E gli operai? Su un vecchio nucleo di contadini, destinato presto a sparire mano a mano che si estendeva l’urbanizzazione, si insediarono perciò bottegai, impiegati, tecnici: gli operai, nelle fabbriche che aprivano i battenti o allargavano progressivamente la propria attività, vi arrivavano in massima parte, e vi sarebbero arrivati a lungo, prima in bicicletta, poi in vespa o in seicento dalla vasta periferia di Mestre (da Oriago a Mirano, da Scorzè a Quarto d’Altino e fino a Ceggia). Stop al Prg di Emmer: una casa per tutti. I proletari, in primo luogo quelli espulsi da Venezia, arrivarono in numero consistente quando, esonerato Emmer che si ostinava tenacemente a difendere l’esecuzione del suo progetto e seguendo le indicazioni del duce che ordinò di sospendere le norme di piano regolatore perché si assicurasse comunque una casa a chi ne aveva bisogno, furono costruiti, all’inizio degli anni trenta, i primi “condomini popolari” nella zona di via Calvi (affermerà soddisfatto l’ingegnere dello Iacp Paolo Bertanza: «Al posto di alloggi a tre camere e cucina si sono ricavati alloggi da una camera e cucina in numero doppio»). Baracca con giardino. E la cosa non finì lì perché per dare una risposta ai numerosi sfollati o a quanti non trovavano di meglio che trovarsi come tetto il cavalcavia furono realizzati, tra il 1934 e il 1938, i tre villaggi di baracche/casette di Ca’ Emiliani, Ca’ Sabbioni e Ca’ Brentelle. Presentati come una risposta al benefico invito del “ritorno alla terra” proclamato dal duce, per i pochi metri quadrati di orto che gli abitanti delle baracche avevano a disposizione, i tre villaggi servirono anche come “controllo sociale” e costituiscono il triste punto di approdo della costruzione di un ideale Quartiere Urbano, punteggiato di villette e giardini.

────

CONSEGNA 1: Restituisci senza alcuna modifica le righe della raccolta, partendo dalla prima e arrivando fino alla riga che contiene "This screenshot has width=976, height=737.", entrambe comprese.

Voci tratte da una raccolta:
────

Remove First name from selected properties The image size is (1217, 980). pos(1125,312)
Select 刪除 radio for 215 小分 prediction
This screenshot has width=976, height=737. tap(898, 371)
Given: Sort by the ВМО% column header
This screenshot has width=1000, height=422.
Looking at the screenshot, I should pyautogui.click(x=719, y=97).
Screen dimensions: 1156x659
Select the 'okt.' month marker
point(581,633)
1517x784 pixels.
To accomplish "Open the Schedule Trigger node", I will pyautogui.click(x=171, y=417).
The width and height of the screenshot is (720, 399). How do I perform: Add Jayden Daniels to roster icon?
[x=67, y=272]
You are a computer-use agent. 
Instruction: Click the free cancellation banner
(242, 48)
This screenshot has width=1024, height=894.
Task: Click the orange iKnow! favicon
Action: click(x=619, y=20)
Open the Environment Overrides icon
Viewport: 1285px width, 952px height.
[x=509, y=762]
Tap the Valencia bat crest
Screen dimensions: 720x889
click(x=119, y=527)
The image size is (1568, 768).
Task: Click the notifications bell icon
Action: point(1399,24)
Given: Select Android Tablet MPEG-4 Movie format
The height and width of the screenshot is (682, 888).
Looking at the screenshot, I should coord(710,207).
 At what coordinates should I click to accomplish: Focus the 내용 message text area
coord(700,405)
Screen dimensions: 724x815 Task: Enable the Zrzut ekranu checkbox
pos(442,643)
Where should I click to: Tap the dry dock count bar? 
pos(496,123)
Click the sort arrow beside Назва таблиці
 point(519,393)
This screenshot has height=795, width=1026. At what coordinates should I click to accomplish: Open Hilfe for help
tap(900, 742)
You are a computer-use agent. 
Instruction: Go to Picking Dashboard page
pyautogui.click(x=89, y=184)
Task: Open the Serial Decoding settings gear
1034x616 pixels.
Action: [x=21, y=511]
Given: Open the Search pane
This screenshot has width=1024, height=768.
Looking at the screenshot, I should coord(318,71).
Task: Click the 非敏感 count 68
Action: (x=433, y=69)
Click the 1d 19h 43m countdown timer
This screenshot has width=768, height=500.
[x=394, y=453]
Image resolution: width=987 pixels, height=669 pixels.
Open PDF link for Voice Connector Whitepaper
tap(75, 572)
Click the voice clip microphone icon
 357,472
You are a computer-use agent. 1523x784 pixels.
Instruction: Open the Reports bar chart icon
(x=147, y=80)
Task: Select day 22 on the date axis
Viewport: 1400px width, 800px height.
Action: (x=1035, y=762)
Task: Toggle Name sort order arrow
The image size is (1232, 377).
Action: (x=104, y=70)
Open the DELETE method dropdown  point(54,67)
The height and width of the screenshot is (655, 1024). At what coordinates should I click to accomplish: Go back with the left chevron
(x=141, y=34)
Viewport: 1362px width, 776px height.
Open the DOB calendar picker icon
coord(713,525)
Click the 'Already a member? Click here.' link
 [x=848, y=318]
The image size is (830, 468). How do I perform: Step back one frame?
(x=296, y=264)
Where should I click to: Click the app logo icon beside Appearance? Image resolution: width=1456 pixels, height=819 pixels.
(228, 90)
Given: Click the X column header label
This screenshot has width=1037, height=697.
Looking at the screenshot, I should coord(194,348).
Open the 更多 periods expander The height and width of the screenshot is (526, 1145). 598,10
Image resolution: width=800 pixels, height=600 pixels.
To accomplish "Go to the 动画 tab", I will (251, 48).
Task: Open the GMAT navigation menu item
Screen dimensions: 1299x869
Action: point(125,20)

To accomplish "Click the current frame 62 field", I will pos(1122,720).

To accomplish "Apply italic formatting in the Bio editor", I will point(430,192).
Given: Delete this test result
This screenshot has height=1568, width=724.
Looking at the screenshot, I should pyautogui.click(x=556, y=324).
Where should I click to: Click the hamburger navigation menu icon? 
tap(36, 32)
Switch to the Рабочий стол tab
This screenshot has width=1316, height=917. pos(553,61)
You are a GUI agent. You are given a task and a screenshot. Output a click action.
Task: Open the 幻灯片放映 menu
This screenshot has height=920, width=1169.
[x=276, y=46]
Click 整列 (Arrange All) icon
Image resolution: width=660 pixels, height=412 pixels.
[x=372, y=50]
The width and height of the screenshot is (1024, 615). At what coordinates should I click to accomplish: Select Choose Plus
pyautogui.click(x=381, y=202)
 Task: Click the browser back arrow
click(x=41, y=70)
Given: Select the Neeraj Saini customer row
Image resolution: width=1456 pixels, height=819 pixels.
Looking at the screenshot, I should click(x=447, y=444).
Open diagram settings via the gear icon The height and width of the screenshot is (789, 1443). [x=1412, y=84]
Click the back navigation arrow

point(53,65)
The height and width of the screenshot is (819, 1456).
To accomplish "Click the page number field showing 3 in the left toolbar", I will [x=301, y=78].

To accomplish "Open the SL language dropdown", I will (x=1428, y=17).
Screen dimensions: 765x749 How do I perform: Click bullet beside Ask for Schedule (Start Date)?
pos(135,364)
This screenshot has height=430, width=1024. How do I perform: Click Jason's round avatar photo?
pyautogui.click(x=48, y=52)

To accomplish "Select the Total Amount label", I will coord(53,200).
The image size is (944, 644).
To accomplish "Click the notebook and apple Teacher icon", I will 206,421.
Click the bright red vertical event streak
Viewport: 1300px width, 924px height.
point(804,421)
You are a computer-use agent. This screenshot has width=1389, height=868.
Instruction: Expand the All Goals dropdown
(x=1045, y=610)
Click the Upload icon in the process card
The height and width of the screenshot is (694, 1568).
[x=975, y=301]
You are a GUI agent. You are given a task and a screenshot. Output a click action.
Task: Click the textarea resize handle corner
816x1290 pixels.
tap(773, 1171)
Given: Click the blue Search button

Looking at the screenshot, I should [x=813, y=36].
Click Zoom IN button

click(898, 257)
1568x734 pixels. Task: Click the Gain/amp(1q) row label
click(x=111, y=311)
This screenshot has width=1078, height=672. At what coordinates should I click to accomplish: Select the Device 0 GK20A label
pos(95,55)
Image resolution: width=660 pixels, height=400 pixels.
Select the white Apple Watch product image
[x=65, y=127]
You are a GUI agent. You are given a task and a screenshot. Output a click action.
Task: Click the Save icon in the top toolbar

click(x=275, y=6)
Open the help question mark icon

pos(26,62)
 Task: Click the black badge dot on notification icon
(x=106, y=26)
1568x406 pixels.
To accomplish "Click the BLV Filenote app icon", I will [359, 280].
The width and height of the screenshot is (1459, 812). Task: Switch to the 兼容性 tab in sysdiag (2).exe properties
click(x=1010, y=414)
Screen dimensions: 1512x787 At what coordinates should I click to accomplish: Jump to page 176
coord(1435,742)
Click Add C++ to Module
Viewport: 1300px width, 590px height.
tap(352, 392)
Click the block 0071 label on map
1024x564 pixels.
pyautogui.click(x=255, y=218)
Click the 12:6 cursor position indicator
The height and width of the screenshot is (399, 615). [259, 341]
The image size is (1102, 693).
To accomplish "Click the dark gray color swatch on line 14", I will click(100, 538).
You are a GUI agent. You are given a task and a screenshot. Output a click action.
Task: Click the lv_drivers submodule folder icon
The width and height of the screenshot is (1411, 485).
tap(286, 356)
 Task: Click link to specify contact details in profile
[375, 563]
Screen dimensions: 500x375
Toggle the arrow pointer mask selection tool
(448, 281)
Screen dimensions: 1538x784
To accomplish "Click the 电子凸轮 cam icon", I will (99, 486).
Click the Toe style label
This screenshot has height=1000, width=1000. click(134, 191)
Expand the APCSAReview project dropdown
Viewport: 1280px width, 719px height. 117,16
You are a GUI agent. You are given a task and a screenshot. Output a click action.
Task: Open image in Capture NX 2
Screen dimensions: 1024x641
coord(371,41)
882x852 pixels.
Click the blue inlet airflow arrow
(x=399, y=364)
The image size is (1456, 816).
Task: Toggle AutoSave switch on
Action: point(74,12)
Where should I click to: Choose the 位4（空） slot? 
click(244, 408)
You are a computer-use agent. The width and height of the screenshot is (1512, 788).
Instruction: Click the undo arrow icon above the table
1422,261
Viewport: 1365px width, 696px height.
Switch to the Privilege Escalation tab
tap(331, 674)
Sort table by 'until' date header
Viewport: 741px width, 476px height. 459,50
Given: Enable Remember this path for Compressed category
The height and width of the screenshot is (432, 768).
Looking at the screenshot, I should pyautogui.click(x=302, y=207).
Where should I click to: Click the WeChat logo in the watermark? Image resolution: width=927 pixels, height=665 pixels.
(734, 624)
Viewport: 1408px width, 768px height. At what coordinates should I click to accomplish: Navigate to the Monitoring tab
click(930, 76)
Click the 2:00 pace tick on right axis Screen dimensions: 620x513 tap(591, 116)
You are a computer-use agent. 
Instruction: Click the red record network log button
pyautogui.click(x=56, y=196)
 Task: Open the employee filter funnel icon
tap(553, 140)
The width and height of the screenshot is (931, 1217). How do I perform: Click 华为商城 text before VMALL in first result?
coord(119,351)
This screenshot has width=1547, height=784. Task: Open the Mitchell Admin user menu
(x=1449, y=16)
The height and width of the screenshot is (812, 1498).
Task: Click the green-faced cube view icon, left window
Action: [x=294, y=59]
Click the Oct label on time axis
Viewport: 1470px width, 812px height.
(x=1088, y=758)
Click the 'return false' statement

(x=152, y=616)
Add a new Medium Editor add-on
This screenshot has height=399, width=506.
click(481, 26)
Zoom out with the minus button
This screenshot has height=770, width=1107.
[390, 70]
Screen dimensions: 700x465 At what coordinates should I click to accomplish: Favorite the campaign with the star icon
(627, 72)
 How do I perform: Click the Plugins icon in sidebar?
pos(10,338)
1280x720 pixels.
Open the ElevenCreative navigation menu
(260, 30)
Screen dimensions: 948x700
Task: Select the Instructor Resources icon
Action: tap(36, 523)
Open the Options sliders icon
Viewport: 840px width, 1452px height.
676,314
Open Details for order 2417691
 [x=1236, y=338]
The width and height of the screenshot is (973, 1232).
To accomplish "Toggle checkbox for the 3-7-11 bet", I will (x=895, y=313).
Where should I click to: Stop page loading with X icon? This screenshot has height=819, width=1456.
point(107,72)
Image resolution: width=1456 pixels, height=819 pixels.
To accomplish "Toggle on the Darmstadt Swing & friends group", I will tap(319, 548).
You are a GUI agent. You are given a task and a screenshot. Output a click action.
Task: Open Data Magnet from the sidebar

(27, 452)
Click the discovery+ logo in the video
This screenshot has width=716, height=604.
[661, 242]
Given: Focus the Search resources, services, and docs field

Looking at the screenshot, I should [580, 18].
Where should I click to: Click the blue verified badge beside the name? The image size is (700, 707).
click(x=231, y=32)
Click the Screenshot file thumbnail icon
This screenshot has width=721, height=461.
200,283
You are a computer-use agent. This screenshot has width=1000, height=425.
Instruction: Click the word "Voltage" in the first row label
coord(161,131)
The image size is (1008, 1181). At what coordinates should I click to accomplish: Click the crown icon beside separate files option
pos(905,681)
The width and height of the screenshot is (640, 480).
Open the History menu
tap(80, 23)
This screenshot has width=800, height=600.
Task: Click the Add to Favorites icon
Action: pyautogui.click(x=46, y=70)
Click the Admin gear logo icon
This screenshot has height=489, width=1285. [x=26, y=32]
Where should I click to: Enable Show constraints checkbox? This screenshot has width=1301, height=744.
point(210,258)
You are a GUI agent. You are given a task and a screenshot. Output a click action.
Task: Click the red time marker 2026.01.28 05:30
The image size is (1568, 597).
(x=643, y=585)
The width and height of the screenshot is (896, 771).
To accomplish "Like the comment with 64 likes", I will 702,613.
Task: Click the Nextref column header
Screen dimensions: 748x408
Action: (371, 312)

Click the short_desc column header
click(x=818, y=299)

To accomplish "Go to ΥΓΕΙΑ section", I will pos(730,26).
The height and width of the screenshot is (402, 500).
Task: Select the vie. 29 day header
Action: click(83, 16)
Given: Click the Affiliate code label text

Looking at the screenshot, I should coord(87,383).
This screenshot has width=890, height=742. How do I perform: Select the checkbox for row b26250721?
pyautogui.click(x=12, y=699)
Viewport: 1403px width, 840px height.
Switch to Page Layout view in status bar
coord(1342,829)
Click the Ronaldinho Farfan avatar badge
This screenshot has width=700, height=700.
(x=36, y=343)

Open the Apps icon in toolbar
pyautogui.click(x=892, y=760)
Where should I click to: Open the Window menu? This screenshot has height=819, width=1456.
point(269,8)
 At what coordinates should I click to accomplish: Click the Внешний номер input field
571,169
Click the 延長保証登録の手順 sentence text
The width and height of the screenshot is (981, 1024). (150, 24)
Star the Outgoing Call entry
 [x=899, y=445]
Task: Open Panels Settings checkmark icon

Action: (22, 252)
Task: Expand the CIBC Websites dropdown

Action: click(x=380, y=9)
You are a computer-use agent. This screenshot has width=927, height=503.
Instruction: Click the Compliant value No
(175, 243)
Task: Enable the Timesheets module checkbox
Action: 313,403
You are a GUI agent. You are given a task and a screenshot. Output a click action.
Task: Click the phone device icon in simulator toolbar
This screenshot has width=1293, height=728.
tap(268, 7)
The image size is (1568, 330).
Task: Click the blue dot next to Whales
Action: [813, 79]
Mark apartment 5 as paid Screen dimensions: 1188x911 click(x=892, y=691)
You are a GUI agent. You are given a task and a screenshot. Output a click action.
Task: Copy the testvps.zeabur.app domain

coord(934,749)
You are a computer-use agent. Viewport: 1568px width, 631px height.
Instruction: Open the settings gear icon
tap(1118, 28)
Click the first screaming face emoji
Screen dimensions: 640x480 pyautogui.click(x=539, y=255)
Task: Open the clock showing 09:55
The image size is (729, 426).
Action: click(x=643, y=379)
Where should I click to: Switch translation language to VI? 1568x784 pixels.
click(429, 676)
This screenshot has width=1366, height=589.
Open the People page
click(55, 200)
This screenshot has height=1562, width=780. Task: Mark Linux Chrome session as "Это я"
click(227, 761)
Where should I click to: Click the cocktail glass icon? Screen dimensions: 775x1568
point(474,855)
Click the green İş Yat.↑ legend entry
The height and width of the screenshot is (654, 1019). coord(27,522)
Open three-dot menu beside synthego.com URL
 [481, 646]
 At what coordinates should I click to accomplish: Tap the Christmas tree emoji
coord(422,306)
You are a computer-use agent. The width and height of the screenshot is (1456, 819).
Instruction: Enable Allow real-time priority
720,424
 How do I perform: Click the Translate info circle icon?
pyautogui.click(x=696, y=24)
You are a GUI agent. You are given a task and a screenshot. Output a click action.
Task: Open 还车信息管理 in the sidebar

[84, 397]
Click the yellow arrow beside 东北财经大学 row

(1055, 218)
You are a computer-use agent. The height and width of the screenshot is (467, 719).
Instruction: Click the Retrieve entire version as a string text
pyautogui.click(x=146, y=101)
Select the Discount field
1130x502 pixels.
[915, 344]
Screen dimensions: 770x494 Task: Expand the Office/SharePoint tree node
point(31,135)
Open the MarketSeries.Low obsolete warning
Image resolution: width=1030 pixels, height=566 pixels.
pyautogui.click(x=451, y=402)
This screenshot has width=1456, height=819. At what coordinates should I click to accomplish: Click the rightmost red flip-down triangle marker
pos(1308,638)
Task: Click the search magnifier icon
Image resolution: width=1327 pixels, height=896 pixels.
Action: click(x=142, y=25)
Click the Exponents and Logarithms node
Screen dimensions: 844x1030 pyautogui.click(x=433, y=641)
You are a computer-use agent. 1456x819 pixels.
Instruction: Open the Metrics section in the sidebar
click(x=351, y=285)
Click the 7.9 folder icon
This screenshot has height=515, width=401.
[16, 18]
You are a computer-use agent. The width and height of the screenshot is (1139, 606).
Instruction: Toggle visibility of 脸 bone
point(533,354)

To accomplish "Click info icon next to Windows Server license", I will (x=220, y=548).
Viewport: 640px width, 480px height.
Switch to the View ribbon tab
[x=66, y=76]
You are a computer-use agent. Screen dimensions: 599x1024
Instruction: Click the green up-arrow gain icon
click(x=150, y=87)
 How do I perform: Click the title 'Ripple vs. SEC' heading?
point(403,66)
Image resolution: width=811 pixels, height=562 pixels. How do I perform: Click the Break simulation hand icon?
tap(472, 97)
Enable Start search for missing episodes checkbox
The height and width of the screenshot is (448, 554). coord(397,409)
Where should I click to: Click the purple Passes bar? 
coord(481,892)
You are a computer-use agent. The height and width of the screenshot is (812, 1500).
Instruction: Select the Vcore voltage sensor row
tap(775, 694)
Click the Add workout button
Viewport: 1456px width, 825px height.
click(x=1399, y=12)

────

CONSEGNA 2: Prosegui il brano sullo sviluppo abitativo di Mestre negli anni trenta, a partire dall'ultima frase riportata.

RISPOSTA 1:
Remove First name from selected properties The image size is (1217, 980). pos(1125,312)
Select 刪除 radio for 215 小分 prediction
This screenshot has width=976, height=737. tap(898, 371)

RISPOSTA 2:
Nel 1938 un povero su tre. La popolazione era salita a 1200 abitanti nel 1924, a 5376 nel 1927, a 7599 nel 1935 e a 10952 nel 1938. Contemporaneamente i poveri registrati dagli uffici comunali erano 527 nel 1931, 1024 nel 1934, 3373 nel 1938. Il sogno della realizzazione di una “città giardino” si era arenato di fronte alla miseria che continuava ad attanagliare una fetta consistente della popolazione della nuova “Grande Venezia”.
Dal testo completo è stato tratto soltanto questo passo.